The Web Scraping Integration for Claude is an MCP server designed to enhance Claude's capabilities by allowing it to scrape and transcribe content from webpages, YouTube videos, and PDFs. By providing a URL, Claude can extract and utilize the text content, enabling it to answer questions or perform tasks based on the provided links.
get_pdf
Converts a URL that leads to a PDF file into markdown text.
Args:
- input_url
(str): Path to the PDF file to convert.
Returns:
- str
: markdown_text
get_webpage_content
Returns the text content on a webpage based on the link provided. This tool is useful for accessing and extracting text from general webpages.
Args:
- url
: The URL from which you want the text to be extracted.
get_youtube_transcript
Extracts the transcript from a YouTube video. This tool is particularly useful when users provide YouTube links and ask questions based on the video content.
Args:
- url
: The URL from which you want the text to be extracted.

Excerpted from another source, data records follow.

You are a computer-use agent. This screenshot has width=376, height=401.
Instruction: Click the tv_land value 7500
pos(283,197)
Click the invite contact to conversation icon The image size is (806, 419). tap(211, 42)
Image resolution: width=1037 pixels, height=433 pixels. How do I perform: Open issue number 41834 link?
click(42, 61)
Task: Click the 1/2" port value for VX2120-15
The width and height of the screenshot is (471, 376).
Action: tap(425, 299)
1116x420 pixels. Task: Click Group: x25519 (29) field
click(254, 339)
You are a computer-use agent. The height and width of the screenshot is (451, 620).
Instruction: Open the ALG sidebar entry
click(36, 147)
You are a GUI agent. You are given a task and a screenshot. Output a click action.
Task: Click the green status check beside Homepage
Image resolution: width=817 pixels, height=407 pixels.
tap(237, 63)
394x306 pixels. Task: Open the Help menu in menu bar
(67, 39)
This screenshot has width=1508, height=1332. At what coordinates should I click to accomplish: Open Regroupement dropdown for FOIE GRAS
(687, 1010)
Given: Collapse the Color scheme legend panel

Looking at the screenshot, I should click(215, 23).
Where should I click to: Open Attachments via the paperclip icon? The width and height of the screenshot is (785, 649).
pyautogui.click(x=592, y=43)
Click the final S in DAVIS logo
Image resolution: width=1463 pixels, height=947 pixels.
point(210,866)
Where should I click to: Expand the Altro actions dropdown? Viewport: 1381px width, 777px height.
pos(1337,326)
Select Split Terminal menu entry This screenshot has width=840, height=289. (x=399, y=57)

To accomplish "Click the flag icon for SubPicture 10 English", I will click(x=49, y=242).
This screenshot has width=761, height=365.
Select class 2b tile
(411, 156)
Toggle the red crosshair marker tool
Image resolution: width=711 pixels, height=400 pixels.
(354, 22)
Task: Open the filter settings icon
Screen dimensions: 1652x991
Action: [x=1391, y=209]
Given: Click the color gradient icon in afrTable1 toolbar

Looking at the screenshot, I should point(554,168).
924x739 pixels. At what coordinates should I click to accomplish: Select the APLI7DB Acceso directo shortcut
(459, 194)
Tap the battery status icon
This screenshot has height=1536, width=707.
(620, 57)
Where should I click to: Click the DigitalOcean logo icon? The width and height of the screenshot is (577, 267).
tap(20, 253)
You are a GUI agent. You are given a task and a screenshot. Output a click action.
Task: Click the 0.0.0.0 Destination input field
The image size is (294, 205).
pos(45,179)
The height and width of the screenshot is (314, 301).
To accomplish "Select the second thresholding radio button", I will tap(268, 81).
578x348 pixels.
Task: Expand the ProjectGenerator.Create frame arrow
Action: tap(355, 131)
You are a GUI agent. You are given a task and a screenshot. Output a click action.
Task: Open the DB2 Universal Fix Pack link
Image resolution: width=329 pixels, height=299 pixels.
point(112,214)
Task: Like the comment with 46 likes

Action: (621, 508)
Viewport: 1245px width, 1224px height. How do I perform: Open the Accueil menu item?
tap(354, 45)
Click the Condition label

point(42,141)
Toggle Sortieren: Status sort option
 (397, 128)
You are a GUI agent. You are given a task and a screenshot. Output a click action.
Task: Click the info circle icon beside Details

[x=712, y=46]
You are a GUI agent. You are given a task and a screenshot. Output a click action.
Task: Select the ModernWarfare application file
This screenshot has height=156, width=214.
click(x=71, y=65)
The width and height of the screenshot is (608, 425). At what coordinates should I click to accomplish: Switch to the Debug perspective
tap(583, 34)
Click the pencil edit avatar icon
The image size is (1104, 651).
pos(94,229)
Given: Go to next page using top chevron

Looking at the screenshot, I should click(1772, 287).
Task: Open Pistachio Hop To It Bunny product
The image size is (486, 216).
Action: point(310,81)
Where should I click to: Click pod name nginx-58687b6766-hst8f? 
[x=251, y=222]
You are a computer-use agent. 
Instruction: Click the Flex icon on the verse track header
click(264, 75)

To set up the Web Scraping Integration for Claude, follow these steps:
Clone the Repository:
bash
git clone https://github.com/saishridhar/webscraper.git
Install Dependencies:
bash
pip install -r requirements.txt
Run the Server:
bash
./run_webscraper.sh
Once the server is running, you can integrate it with Claude to enable web scraping capabilities. Simply provide the URL of the webpage, YouTube video, or PDF, and Claude will be able to extract and utilize the text content.
Extracting Webpage Content:
python
from webscraper import get_webpage_content
content = get_webpage_content("https://example.com")
print(content)
Extracting YouTube Transcript:
python
from webscraper import get_youtube_transcript
transcript = get_youtube_transcript("https://www.youtube.com/watch?v=example")
print(transcript)
Converting PDF to Markdown:
python
from webscraper import get_pdf
markdown_text = get_pdf("https://example.com/document.pdf")
print(markdown_text)
This MCP server is designed to transcribe webpages for LLMs like Claude, enabling them to access and utilize content from various sources by simply providing the URL. This integration enhances Claude's ability to interact with and respond to user queries based on external content.